To be stylish, or not to be stylish? That is the question. However, seniors and freshmen at UVU answer this question very differently.
After taking a poll in the halls and food courts a general consensus rang out from the students. According to popular opinion, the incoming freshmen at UVU, appear to “dress up” for classes more frequently than their senior classmates. These young, new students that have just entered the world of college life may have more of a reason to get dolled up than their older peers.
“Freshmen don’t know what’s going on because they are new to college,” said Bryce Jolley, a junior studying engineering. “Most of them are looking for a new girlfriend or boyfriend so they want to look their best. By the time you are a senior, you don’t care anymore. Your main focus is homework and graduating, so you show up in sweats.”

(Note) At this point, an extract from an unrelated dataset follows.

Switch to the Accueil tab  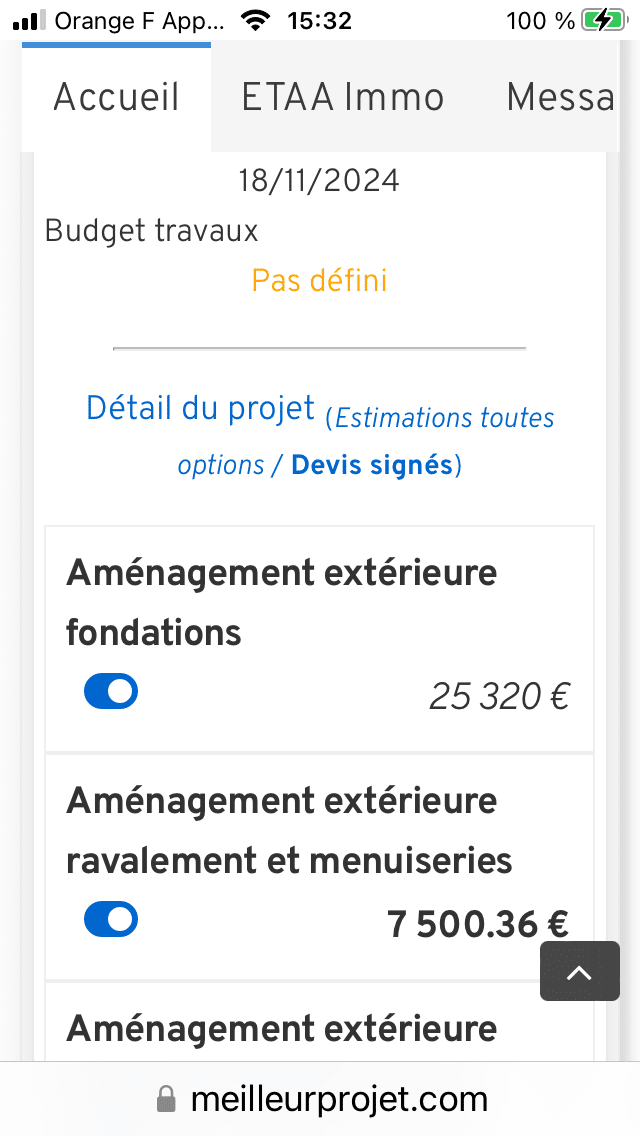click(116, 97)
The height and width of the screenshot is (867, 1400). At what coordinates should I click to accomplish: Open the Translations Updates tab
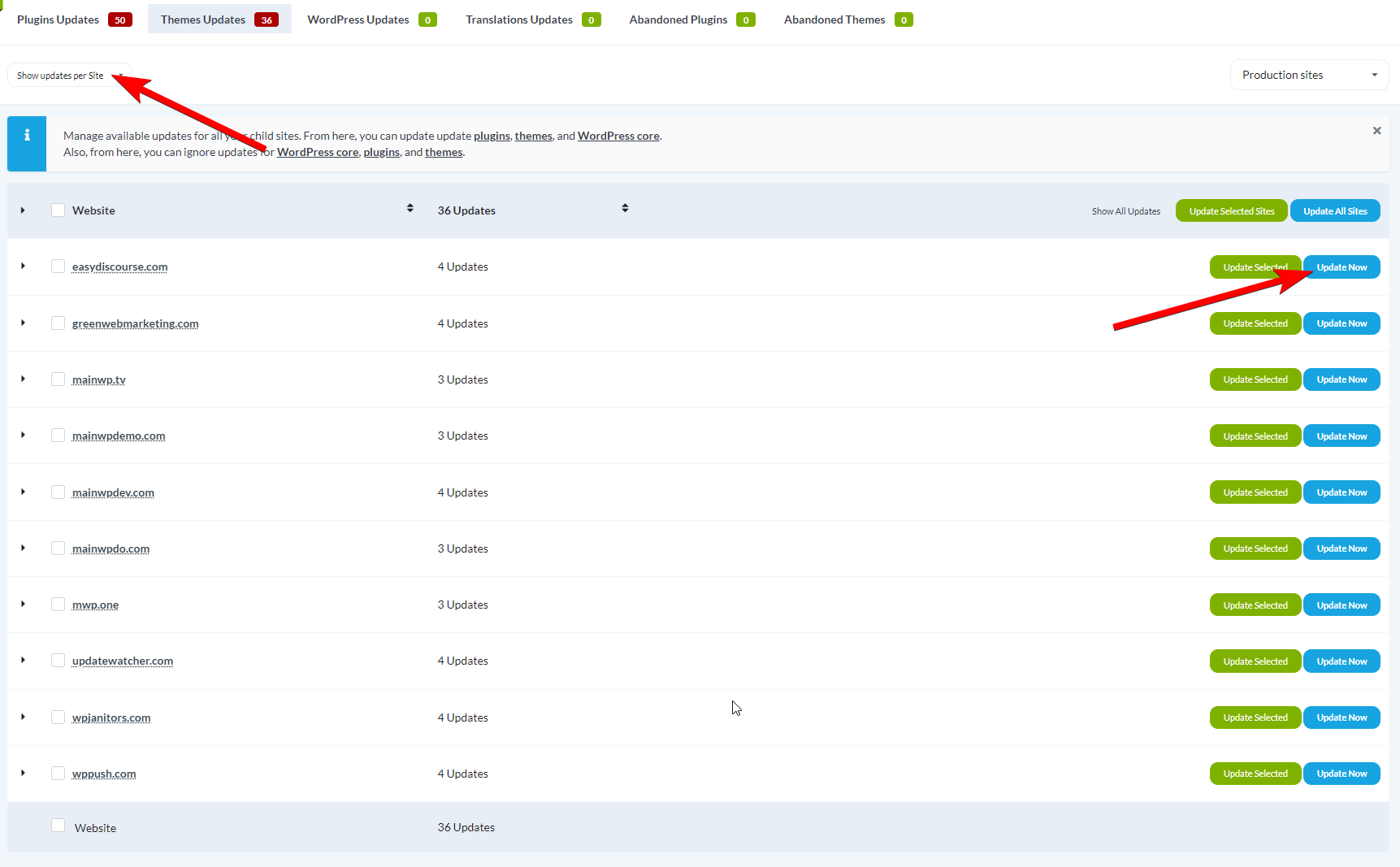(518, 19)
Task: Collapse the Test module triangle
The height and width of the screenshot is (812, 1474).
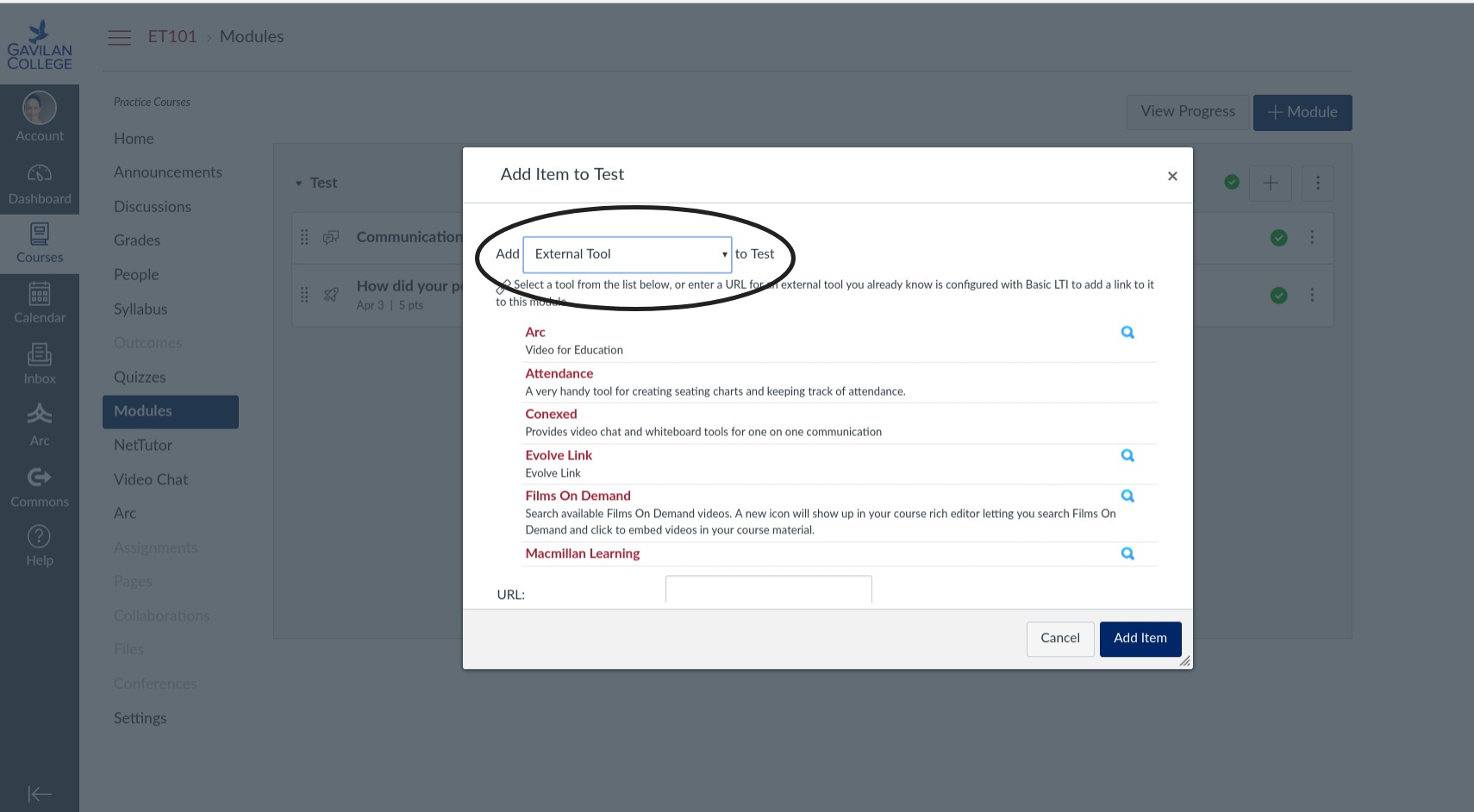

Other students expressed opinions that freshmen feel pressure being new, so they want to “dress to impress because their entire life up to this point depend on perception.” In high school, there is more of a need to fit in. Most people are trying to gain their self-confidence at that point, so perhaps these young freshmen carry over some of these concepts into their first year of college.
However, a few students disagreed with the popular opinion. One student offered the alternative view by saying, “Seniors have to dress up more because many of us have to be ready to go to the job market; I have to be more professional so that is my wardrobe now,” she said. “I have to leave right after classes to go to work or interviews. I think it is immature to dress down.”
But most students felt that seniors were too tired or busy to bother with hours of curling hair and that simple jeans and a ponytail would suffice. “A lot of the reasons people get dressed up and spend time getting ready are to get a date,” one student said as an explanation. “But by the time you are a senior, you are already married or you just have more important things to worry about.”
Whatever the case, students seemed to almost unanimously agree that the majority of freshmen, make up 46 percent of UVU students, feel more of a need to come to school in a classier outfit than pajamas, whereas seniors may not quite feel that need.